*What the exercise asks*. Working from the records below, repeat exactly the lines starting at the line that contains "Task: Click See translation under caption" and ending at the line that contains "You are a computer-use agent. The", inclusive.

*Source data*.
----------

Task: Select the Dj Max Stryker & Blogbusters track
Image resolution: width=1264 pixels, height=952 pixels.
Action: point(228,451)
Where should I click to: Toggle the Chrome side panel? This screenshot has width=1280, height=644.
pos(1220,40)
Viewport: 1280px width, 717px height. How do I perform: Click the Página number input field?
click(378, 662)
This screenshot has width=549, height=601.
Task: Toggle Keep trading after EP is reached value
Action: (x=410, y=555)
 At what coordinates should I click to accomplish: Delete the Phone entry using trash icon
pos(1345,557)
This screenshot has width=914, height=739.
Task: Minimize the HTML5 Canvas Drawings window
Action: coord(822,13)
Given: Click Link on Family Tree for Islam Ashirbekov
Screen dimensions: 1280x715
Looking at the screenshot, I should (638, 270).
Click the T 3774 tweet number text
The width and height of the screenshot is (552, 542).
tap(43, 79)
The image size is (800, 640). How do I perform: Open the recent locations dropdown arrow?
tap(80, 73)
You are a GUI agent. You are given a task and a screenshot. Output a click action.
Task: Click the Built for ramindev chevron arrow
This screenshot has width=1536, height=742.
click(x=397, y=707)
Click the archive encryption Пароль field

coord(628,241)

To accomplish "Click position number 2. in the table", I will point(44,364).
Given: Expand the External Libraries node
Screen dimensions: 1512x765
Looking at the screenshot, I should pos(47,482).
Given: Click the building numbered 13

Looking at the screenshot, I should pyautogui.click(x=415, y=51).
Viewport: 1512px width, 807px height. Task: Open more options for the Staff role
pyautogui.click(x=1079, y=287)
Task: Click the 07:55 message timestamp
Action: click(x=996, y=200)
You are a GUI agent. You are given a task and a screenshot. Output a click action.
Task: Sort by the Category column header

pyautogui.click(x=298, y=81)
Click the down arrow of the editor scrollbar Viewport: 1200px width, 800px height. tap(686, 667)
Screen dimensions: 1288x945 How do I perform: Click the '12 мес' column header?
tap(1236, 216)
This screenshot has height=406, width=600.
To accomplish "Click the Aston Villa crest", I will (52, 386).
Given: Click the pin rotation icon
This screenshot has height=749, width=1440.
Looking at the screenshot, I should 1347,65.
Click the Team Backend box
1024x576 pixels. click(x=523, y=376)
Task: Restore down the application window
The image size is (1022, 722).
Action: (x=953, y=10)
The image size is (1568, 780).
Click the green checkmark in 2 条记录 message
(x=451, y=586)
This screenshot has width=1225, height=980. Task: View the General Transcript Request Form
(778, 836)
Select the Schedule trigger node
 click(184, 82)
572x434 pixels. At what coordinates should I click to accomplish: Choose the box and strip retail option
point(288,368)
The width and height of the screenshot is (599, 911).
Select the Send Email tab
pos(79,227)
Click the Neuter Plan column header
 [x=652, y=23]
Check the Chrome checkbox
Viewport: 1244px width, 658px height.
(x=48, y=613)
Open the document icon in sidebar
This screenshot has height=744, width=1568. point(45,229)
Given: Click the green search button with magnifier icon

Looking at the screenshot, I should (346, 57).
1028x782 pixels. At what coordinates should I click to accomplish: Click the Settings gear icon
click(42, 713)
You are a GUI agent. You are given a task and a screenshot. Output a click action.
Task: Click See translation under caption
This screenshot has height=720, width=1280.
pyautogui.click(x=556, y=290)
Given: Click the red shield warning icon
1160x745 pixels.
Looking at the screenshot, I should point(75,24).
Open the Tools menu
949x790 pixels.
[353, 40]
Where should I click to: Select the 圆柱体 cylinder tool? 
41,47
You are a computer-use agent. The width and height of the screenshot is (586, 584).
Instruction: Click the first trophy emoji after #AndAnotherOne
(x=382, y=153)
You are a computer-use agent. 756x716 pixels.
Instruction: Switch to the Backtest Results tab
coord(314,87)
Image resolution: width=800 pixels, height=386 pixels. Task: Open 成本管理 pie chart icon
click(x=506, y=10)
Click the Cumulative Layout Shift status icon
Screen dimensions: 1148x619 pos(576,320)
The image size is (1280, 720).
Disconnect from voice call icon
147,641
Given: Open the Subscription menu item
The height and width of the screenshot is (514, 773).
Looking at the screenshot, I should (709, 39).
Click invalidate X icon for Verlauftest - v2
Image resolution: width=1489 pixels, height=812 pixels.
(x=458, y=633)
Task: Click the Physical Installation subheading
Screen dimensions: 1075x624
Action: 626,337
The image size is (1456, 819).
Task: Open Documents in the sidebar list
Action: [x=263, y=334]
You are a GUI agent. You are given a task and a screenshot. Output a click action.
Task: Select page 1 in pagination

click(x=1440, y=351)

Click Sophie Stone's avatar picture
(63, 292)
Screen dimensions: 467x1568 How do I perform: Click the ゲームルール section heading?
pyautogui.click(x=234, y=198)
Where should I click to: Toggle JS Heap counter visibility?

----------

*Solved exercise*.
Task: Click See translation under caption
This screenshot has height=720, width=1280.
pyautogui.click(x=556, y=290)
Given: Click the red shield warning icon
1160x745 pixels.
Looking at the screenshot, I should point(75,24).
Open the Tools menu
949x790 pixels.
[353, 40]
Where should I click to: Select the 圆柱体 cylinder tool? 
41,47
You are a computer-use agent. The width and height of the screenshot is (586, 584).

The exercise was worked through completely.